Oysa PKK, daha önce de belirttiğimiz gibi; her ne kadar Kürt halkı ile sınırlı bir çerçevede ele aldığımızda, o topraklarda teşekkül etmiş CHP’ninkine benzer bir mecradan doğup gelişmiş ise de; en temel farkı kökeninin, kurucu kadrolarının Kürt alt sınıflarından geliyor oluşudur. PKK’yı oluşturan iki damardan biri Kürt milliyetçiliği ise –ki bu söz konusu “köken”in sadece “devraldığı” bir öğedir– diğeri sosyalizmdir, ve sosyolojik kökeniyle uyuşan da budur.
O sosyolojik temeli ve ilki daha etkin iki damardan beslenen ideolojik kimliği ile hem bir silahlı mücadele aygıtı hem de onu besleyen ve kuşatan siyasal-toplumsal bir varlık haline gelmiştir.
PKK’nın AKP’nin şahsında karşı karşıya olduğu “tehdit”in özgünlüğü, onun PKK’yı tasfiye, imha” amaçlı “geleneksel devlet politikası”nı –ne denli gönülden olduğu tartışmasını bir yana bırakalım– sürdürüyor olması değildir. Onun özgünlüğü, ondan önceki hiçbir hükümetin sahip olmadığı kapsam ve köklülükte –yerel– bir toplumsal –iktisadi– kültürel desteğe sahip olması ve bundan ötürü gayet etkili olabilecek iktisadi dinamikleri seferber etme kapasitesidir.
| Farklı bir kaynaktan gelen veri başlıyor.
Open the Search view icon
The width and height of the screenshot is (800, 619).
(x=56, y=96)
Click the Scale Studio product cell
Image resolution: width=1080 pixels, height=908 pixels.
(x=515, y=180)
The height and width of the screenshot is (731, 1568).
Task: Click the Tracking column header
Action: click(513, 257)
PKK, bu gerçekten etkili “tehdit”e karşı, silahlı örgüt olarak gücünü harekete geçirerek ve tehdidin ciddiliği ölçüsünde bunu çok daha yoğunlaştırıp –bir ne dediğini bilmezin ifadesiyle– “ülkeyi cehenneme çevirecek” bir biçimde kullanma yolunu seçerse; sadece sırtında en ağır bir suçun vebaliyle intihara kalkışmış olmakla kalmaz; onu var etmiş olan sosyolojik kaynağa da ihanet etmiş olur.
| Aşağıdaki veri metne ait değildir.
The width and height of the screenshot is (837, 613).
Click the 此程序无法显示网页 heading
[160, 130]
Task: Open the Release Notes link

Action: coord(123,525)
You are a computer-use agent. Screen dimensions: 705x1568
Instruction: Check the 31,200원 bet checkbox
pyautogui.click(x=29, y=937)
O sosyolojik kaynak, yani Kürt alt sınıfları ve onun sadece bir Kürt olarak değil yoksul ve horlanan olarak da düşürüldüğü durumun davasını sahiplenen sosyalist Kürt aydınları ve gençliği, Kürt kimliği üzerindeki zilletin bertaraf edilmesi bahsinde hiçbir kesimle kıyaslanamayacak ölçüde büyük bedeller ödeyerek bunu sağlamış, tüm eksikliklerine rağmen “eşiğin aşılması”nı mümkün kıldıkları için kendilerini ulusal kimliklerine karşı görevini yapmış, tamamlamış sayabilirler. Bu durumda AKP’nin Kürt mülk-servet sahipleri, burjuvazisi ile bütünleşmiş halde, kapitalizmi geliştirme eksenli bölgesel stratejisini hâlâ bir ulusal kimlik tescili mücadelesiyle karşılamak, bugüne kadar bir yana bıraktıkları Kürt halkının evrensel insani değer ve ideallere uyarlı iç dönüşüm potansiyelini milliyetçi–ırkçı kapışmaların lanetli arenasında tüketmekten başka bir anlama gelemez. AKP’nin o stratejisinin sadece Kürdistan(lar)la sınırlı olmayıp, o stratejisinin mantığı gereği tüm Ön Asya’nın siyasal-ekonomik güç iktidar sahibi kesimler ve odaklarla tüm bölge halklarına şamil bir strateji olduğunu kavramak zorundadır her şeyden önce. Ve bu stratejinin silahla değil, asıl iktisadi-sosyal dinamiklerle işlediğini bilerek; bu “silaha” aynı türden daha derinlikli bir “silah”la mukabele etmeyi; yani Ön Asya halklarının milliyetçilik ve kapitalizmi aşmaya kararlı bir büyük dönüşüm ve birliktelik ufku oluşturma mücadelesinin yapıcı bir öğesi olma görevini önüne koyabilir.
PKK yüzünü, aklını, potansiyelini bu yöne mi, yoksa “terörist örgüt” sıfatını gerçekten alnına kazıyacak o “cehenneme” çevireceğinin henüz belli olmadığı tarihinin en kritik eşiğindedir.